Die Crux dabei kann sein, dass sich Ziele in die Quere kommen. Denn bei der Beachtung der Liquidität wegen hoher Tilgungsraten oder Steuerzahlungen muss manchmal die Rentabilität hintanstehen. Was nützt der tollste Rabatt oder Nachlass, wenn ich ihn nur durch Überziehung des Kontos realisieren kann? Solche Zusammenhänge müssen vor allem denjenigen Mitarbeitern vermittelt werden, die die Erlaubnis zum eigenständigen Direkteinkauf z.B. bei Kosmetikdepots haben. Schnell wird ein vermeintliches Schnäppchen zu einer teuren Angelegenheit, wenn die interne Kommunikation nicht stimmt!
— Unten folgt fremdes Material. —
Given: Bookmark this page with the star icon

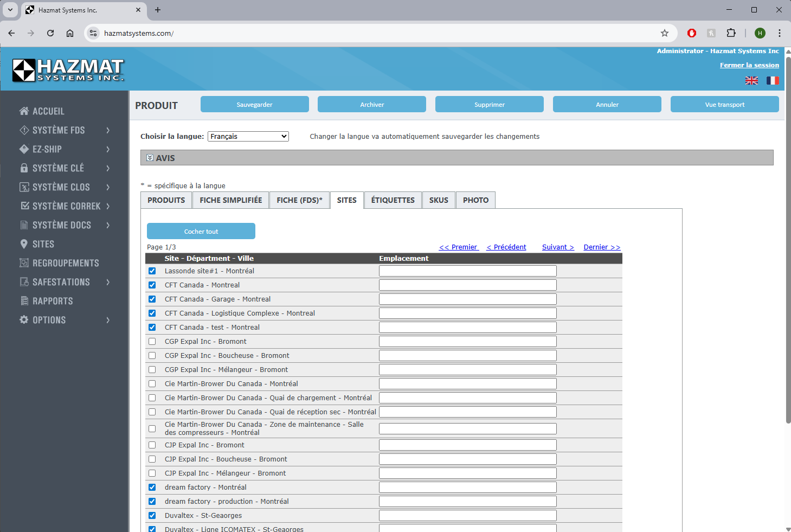Looking at the screenshot, I should pos(664,33).
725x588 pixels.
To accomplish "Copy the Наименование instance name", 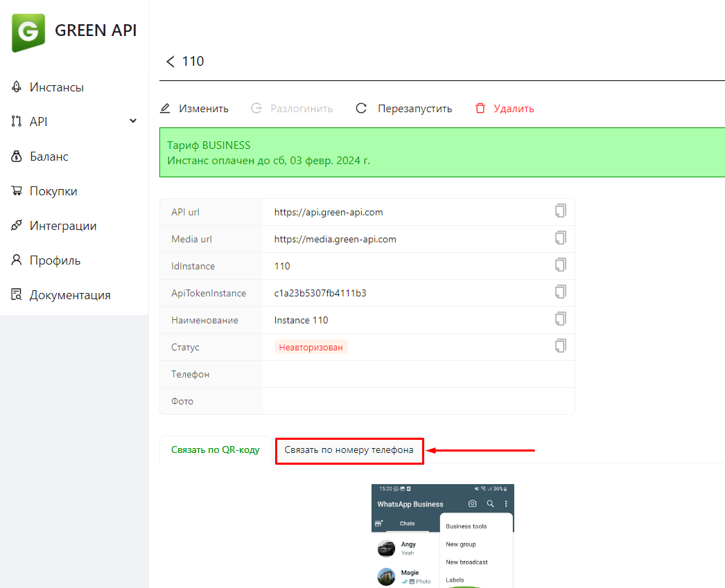I will coord(560,319).
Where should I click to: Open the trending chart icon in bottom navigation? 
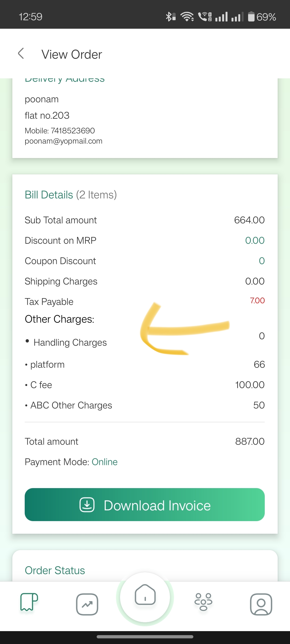tap(87, 604)
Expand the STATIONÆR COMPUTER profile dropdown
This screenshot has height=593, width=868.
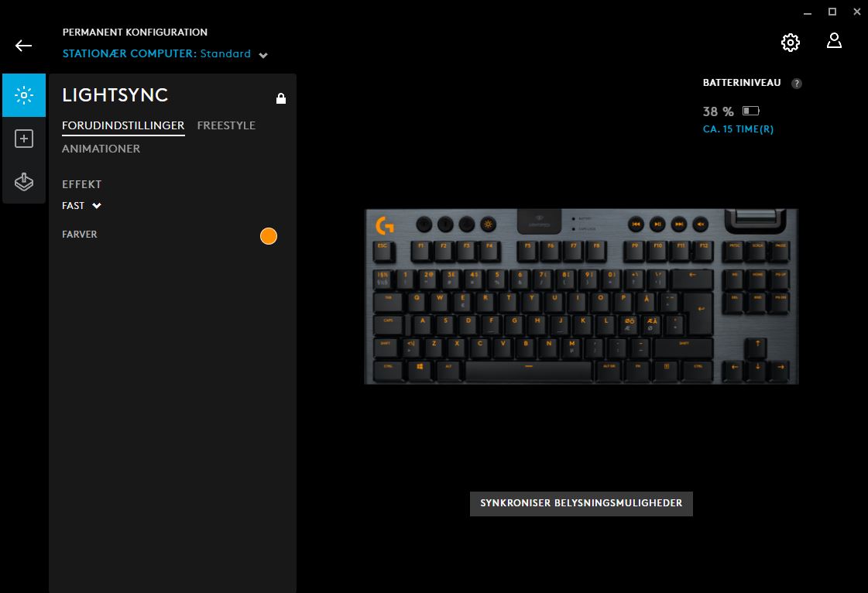click(x=263, y=55)
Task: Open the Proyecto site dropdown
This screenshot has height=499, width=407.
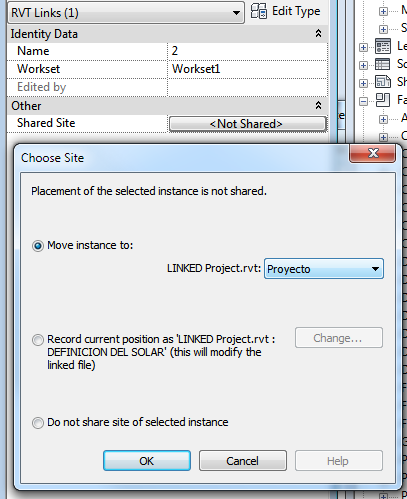Action: pyautogui.click(x=324, y=269)
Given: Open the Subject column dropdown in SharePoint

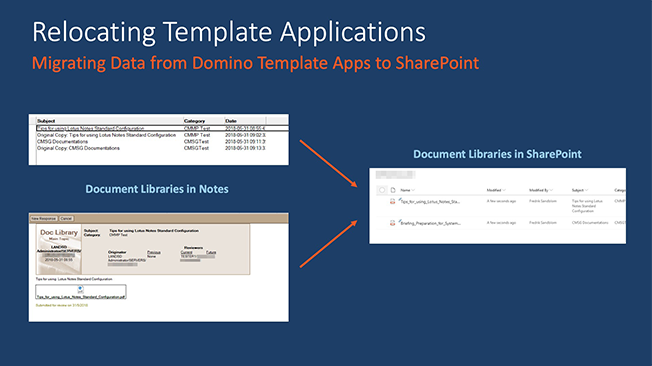Looking at the screenshot, I should [x=586, y=190].
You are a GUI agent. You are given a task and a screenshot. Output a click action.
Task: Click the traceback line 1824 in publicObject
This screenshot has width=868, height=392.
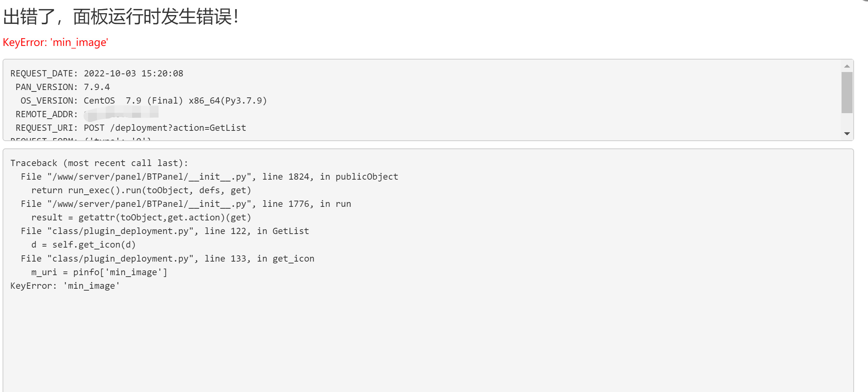pyautogui.click(x=209, y=177)

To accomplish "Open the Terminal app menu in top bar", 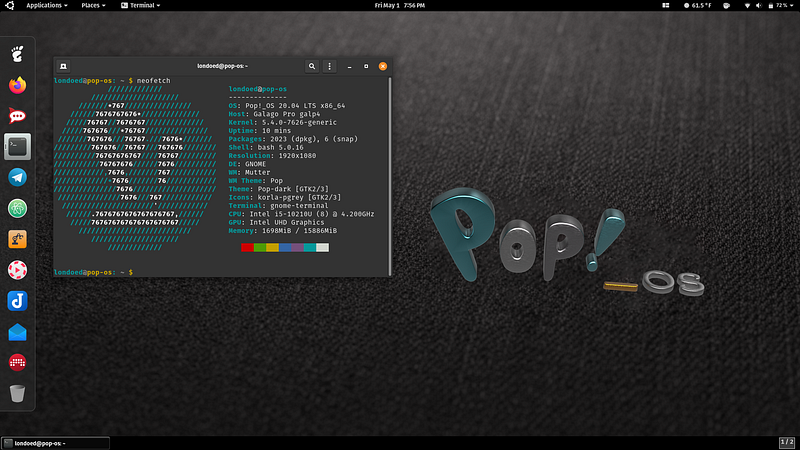I will click(140, 5).
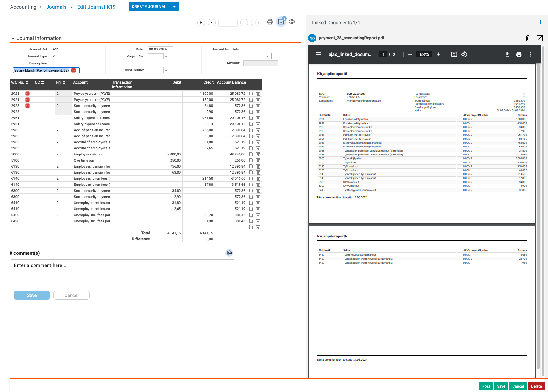The image size is (548, 392).
Task: Expand the Create Journal split-button arrow
Action: tap(174, 7)
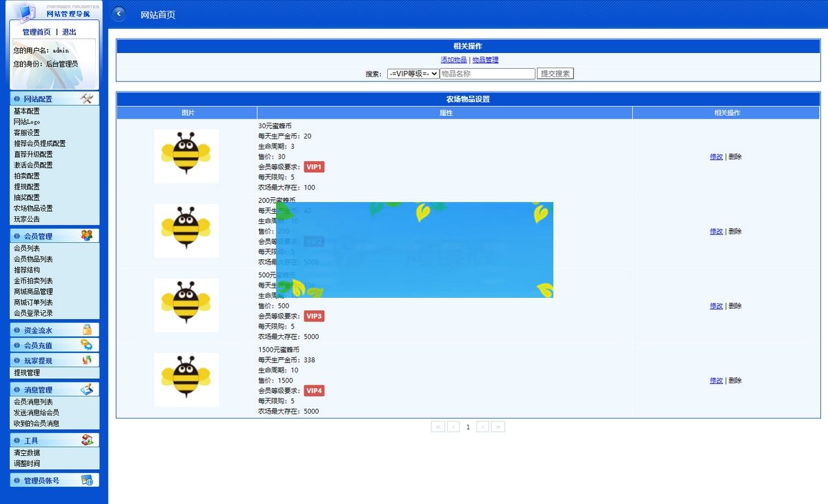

Ein weiteres großes Thema im Team waren dann die Marketingziele, die in einem späteren Artikel separat behandelt werden sollen. Meine Anregung ist, das beschriebene Beispiel zu durchdenken und gemeinsam mit dem Team als Investition in die Zukunft zu sehen! Es geht immer weiter und jeder hat es in der Hand, ob es ein Erfolg wird oder nicht!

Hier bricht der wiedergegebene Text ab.